On a été un peu déçu du manque de prise de risques de CHVRCHES sur leur dernier album, Love is Dead, mais avec le temps on a quand même appris à l’apprécier et on était donc impatient de retrouver le groupe pour la quatrième fois. Et puis avouons-le on est un tout petit amoureux de Lauren Mayberry, la chanteuse de ce groupe écossais. Sur scène on remarque tout de suite la présence d’une batterie qui vient compléter l’instrumentation essentiellement basée sur les synthétiseurs et un peu de basse par moments. On est toujours partants quand il s’agit d’avoir moins de choses jouées par des machines et plus de musiciens sur scène, surtout un batteur mais on n’a pas trop remarqué la différence, ce qui en un sens peut être une qualité : le rôle d’un batteur n’est pas de se mettre en avant mais de servir de fondation à la musique.

... Et peut être que comme d’habitude on était complètement focalisé sur Lauren, qu’on a vu devenir de concert en concert, une chanteuse taillée pour les grandes scènes, très pro dans son jeu de scène comme dans la gestion de la voix qui est parfaite d’un bout à l’autre. Certes il n’y a pas de performances vocales acrobatiques chez Chvrches mais c’est Lauren qui est devant et qui doit pourter l’émotion, donner son énergie au set. Et elle assume admirablement cette position.

Au bout d’un moment, on trouve quand un côté un peu mécanique à sa manière de parcourir la scène, chanter un peu à droite, courir ou danser, chanter au milieu, chanter, puis la même à gauche de la scène et répéter. Mais heureusement elle n’a pas perdu de son côté sauvage et spontané, dans les morceaux où elle entame des petites danses improvisées en tournant sur elle-même, se lance dans des sessions de headbanging intenses, entre les morceaux, on retrouve la même fille qu’avant avec son humour un peu pince sans rire, quand elle raconte que les médias la décrivent comme une mangeuse d’hommes cruelle qui boirait le matin une boisson faite à partir de larmes d’hommes ou quand elle nous raconte que c’est cool d’être dans une salle où les gens ne répètent pas ses mots pour se moquer de son accent anglais, ce que font apparemment ces rustres d’américains alors qu’ils parlent la même langue.

Ou encore quand elle parle avec l’un des membres du groupe dont c’est l’anniversaire, comme une jeune anglaise avec ses potes, sans filtre, sans fard et c’est cool de voir que cette fille est toujours là derrière la chanteuse très pro qui fait le show avec classe pendant une heure, pour notre plus grand bonheur (enfin entre Dream Wife, Car Seat Headrest, Bagarre et CHVRCHES difficile de choisir un seul gagnant)

Blood Orange

Après toutes ses émotions, on avait l’impression qu’on avait eu bien plus que ce qu’il fallait à notre bohneur pour la journée, presque envie de rentrer, pour flotter un petit peu plus longtemps sur le petit nuage où on était à la fin du set de CHVRCHES mais bon il est encore et on se remotive pour au moins donner sa chance à Blood Orange et on a très bien fait.
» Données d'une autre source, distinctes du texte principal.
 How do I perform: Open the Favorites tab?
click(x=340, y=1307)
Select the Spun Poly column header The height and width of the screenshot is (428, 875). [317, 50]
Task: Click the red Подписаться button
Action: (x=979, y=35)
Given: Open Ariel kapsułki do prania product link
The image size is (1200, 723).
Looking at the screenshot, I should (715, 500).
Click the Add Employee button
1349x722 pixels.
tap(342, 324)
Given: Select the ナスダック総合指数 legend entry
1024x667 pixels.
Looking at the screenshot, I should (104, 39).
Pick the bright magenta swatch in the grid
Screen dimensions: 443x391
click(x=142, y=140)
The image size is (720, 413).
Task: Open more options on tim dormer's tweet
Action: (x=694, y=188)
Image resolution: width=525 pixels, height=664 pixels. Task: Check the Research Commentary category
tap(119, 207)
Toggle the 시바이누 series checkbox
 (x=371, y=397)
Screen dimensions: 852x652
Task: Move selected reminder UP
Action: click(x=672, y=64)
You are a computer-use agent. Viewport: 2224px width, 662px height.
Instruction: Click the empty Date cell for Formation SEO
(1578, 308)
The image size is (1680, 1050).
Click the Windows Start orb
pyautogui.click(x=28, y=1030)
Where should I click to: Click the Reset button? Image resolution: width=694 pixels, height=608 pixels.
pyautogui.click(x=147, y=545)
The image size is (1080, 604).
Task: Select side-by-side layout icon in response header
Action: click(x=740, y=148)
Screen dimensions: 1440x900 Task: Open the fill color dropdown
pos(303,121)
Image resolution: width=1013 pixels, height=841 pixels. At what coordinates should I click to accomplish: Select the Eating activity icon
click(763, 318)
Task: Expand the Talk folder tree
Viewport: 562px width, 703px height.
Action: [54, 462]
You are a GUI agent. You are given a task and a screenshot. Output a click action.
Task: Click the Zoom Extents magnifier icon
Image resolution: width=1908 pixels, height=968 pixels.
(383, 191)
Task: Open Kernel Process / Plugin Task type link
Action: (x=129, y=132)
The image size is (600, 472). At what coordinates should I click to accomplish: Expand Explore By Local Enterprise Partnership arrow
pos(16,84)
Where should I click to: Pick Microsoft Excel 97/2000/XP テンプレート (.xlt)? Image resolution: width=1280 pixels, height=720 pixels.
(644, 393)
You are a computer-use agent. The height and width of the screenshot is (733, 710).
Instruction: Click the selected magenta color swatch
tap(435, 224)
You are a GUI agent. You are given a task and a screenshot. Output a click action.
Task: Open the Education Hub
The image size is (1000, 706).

Dev Hynes, l’homme au foulard sur la tête, a une très belle voix, il joue très bien de la guitare comme du piano, et quand il n’est pas au chant, il laisse la place à ses deux choristes qui sont tous les deux très très bons, comme le reste de son groupe. Sans être fan à la base de cette musique entre soul et r’n’b avec une touche de modernité dans les phrasés parfois un peu hip-hop, les sonorités électroniques voir même des solis de guitare déjantés. On est séduit par la musicalité, le groove de cette prestation et on reste jusqu’au bout sans même sans rendre compte, en se remuant tranquillement au rythme de la musique de Blood Orange comme une bonne partie du public.